Os actos de guerra têm os mesmos efeitos sobre as pessoas. Elas morrem, ficam traumatizadas. Temos aqui a guerra em Cabo Delgado, cujos efeitos nas nossas forças, quer nas forças que fazem insurgência, e os embates sobre a população, são terríveis.
𝐀𝐮𝐠𝐮𝐬𝐭𝐨 𝐉𝐨𝐧𝐞 𝐋𝐮í𝐬 – 𝐌𝐚𝐠𝐧í𝐟𝐢𝐜𝐨 𝐑𝐞𝐢𝐭𝐨𝐫
Este tema interpela-nos de forma incontornável, pois trata-se de uma realidade que não pode ser ignorada e que atinge o núcleo mais sensível da condição humana. Reflectir sobre esta temática é um imperativo ético, científico e institucional.

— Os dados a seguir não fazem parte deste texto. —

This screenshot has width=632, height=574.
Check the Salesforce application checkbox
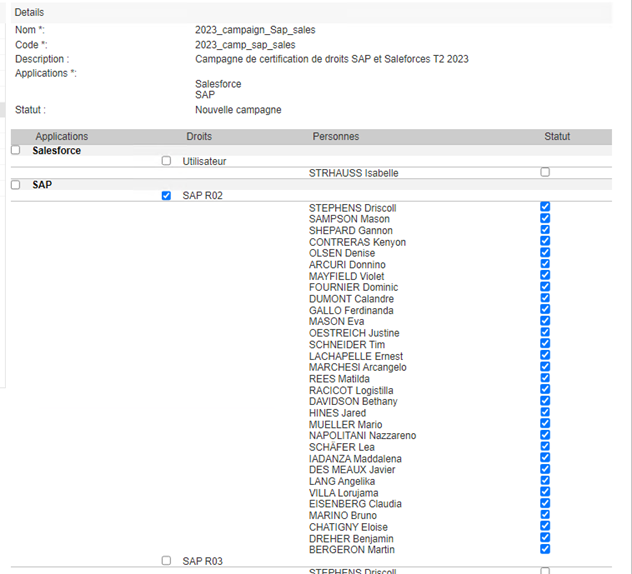tap(15, 150)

As problemáticas aqui discutidas convocam-nos a repensar conteúdos, abordagens e metodologias, reforçando a articulação entre ensino, investigação e extensão universitária.
Este encontro inscreve-se, assim, de forma clara, na missão da nossa universidade, que é a de pensar criticamente, formar com rigor e agir com responsabilidade social. Acreditamos que o conhecimento só cumpre plenamente o seu papel quando se traduz na capacidade de compreender e transformar a realidade.

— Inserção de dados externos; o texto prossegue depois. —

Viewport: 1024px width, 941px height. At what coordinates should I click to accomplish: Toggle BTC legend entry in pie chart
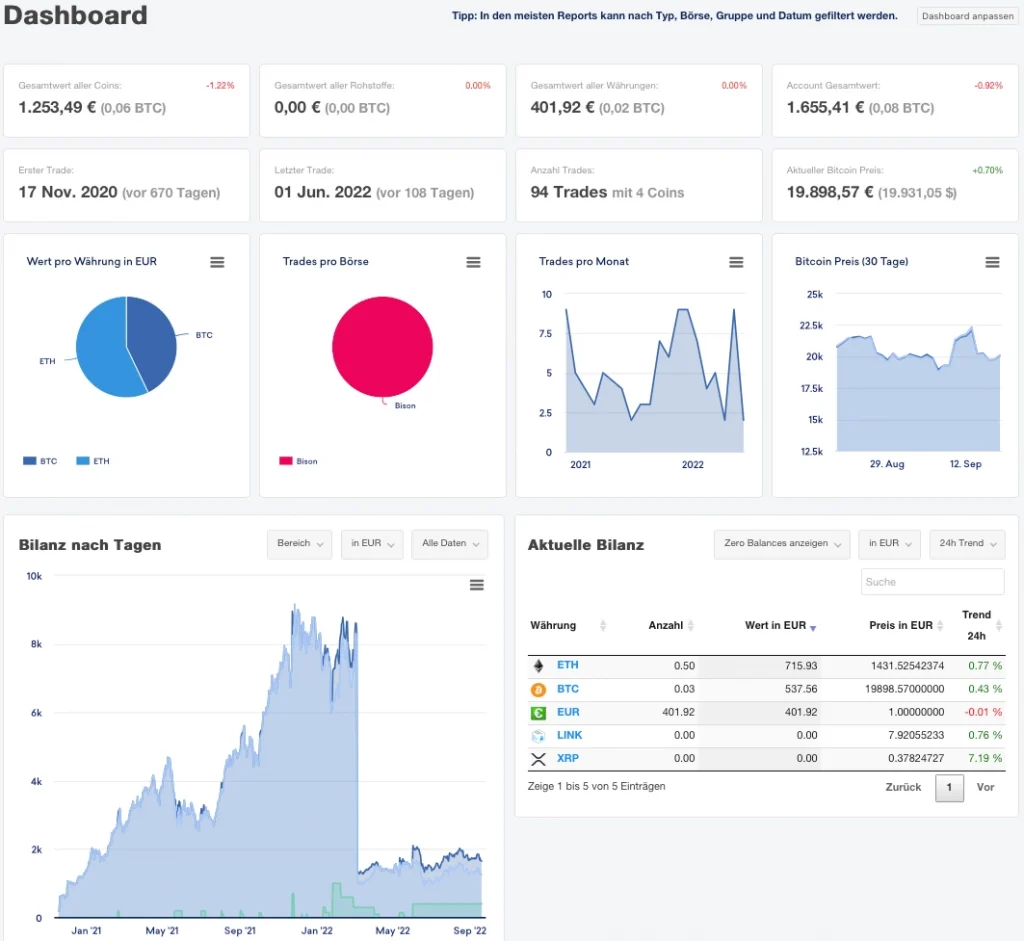[40, 461]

𝐁𝐨𝐢𝐚 𝐄𝐟𝐫𝐚𝐢𝐦𝐞 𝐉ú𝐧𝐢𝐨𝐫 – 𝐌𝐞𝐦𝐛𝐫𝐨 𝐝𝐨 𝐂í𝐫𝐜𝐮𝐥𝐨 𝐏𝐬𝐢𝐜𝐚𝐧𝐚𝐥í𝐭𝐢𝐜𝐨 𝐝𝐞 𝐌𝐨ç𝐚𝐦𝐛𝐢𝐪𝐮𝐞
A fome e a pobreza, que chamamos de violência estrutural, têm de ser consideradas ao mesmo nível da guerra, que é internacional. O problema da fome e o problema da pobreza têm de ser colocados no topo da agenda.
Nós, em Moçambique, se não conseguirmos ter orgulho de nós próprios, orgulho das nossas raízes e orgulho dos nossos antepassados, não teremos futuro.

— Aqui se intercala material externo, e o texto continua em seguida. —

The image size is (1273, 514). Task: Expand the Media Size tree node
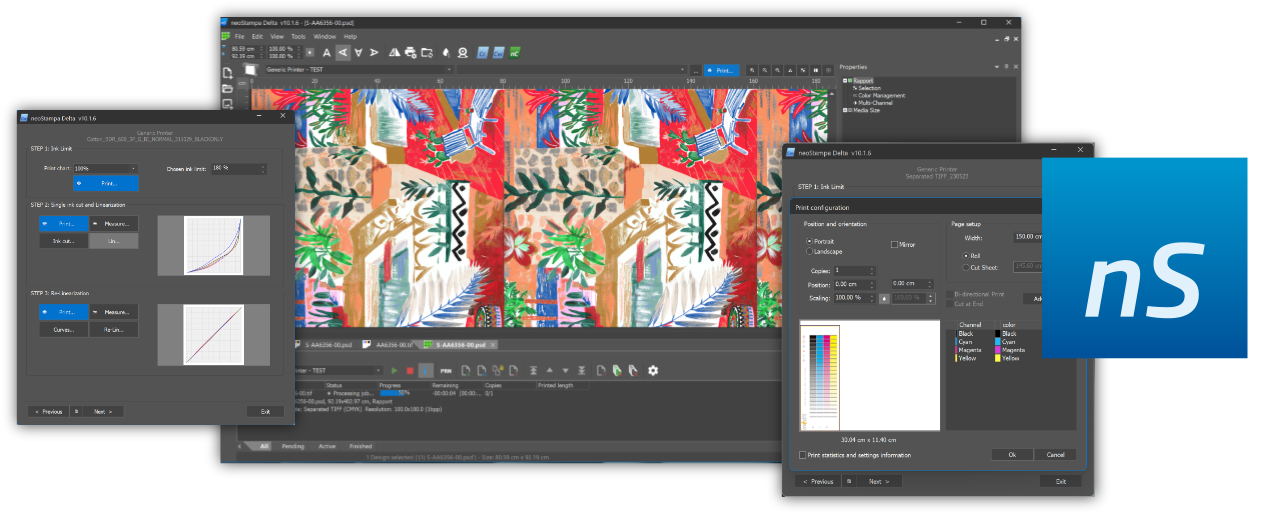click(x=846, y=110)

Temos de recuperar, com a ajuda da Psicanálise, as nossas crenças, as nossas práticas tradicionais e os nossos saberes ancestrais para nos ajudar a construir este homem e esta mulher e a criar um pacto social entre nós que proteja a nossa vida, a vida das nossas crianças e promova o bem-estar das nossas crianças.